Collected data entries:

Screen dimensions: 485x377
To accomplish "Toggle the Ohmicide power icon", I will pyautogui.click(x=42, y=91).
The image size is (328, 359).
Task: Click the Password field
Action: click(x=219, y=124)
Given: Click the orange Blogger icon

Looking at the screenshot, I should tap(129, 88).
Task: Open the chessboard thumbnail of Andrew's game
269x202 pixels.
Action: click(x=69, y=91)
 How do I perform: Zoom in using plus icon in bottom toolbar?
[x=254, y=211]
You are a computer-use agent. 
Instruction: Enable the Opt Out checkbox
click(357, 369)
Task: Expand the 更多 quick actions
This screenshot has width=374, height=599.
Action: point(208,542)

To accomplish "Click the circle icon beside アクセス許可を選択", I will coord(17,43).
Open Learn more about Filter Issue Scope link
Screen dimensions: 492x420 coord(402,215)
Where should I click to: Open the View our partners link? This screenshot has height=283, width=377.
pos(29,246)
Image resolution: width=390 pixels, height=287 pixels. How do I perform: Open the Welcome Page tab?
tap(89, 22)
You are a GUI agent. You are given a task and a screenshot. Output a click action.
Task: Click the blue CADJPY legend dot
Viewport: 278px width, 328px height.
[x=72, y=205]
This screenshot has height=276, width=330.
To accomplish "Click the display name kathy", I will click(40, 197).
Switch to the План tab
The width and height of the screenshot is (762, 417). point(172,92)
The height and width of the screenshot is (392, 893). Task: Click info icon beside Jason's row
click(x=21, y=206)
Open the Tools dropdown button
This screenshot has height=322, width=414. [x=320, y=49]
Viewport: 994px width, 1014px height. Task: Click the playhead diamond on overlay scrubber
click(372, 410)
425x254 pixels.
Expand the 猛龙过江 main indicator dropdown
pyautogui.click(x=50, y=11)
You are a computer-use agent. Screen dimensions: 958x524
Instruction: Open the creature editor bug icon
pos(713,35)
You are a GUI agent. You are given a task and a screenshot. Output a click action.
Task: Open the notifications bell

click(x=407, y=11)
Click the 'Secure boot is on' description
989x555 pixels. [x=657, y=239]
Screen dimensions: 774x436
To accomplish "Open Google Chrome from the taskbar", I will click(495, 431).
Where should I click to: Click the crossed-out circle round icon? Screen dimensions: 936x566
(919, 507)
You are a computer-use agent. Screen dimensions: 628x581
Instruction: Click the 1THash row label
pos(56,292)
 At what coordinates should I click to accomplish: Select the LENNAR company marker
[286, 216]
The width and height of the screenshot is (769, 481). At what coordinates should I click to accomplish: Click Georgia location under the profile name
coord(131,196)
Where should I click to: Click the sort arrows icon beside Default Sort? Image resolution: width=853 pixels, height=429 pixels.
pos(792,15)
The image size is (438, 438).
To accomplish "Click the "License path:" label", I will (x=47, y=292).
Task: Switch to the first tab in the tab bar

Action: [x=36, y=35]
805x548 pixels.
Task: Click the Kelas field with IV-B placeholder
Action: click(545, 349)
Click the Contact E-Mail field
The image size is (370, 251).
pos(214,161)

### Try it
Please transcribe only the lines in the records above running from the line that has "Given: Click the orange Blogger icon" through the line that has "This screenshot has height=276, width=330.", both included, exactly as they appear.

### Task result
Given: Click the orange Blogger icon

Looking at the screenshot, I should tap(129, 88).
Task: Open the chessboard thumbnail of Andrew's game
269x202 pixels.
Action: click(x=69, y=91)
 How do I perform: Zoom in using plus icon in bottom toolbar?
[x=254, y=211]
You are a computer-use agent. 
Instruction: Enable the Opt Out checkbox
click(357, 369)
Task: Expand the 更多 quick actions
This screenshot has width=374, height=599.
Action: point(208,542)

To accomplish "Click the circle icon beside アクセス許可を選択", I will coord(17,43).
Open Learn more about Filter Issue Scope link
Screen dimensions: 492x420 coord(402,215)
Where should I click to: Open the View our partners link? This screenshot has height=283, width=377.
pos(29,246)
Image resolution: width=390 pixels, height=287 pixels. How do I perform: Open the Welcome Page tab?
tap(89, 22)
You are a GUI agent. You are given a task and a screenshot. Output a click action.
Task: Click the blue CADJPY legend dot
Viewport: 278px width, 328px height.
[x=72, y=205]
This screenshot has height=276, width=330.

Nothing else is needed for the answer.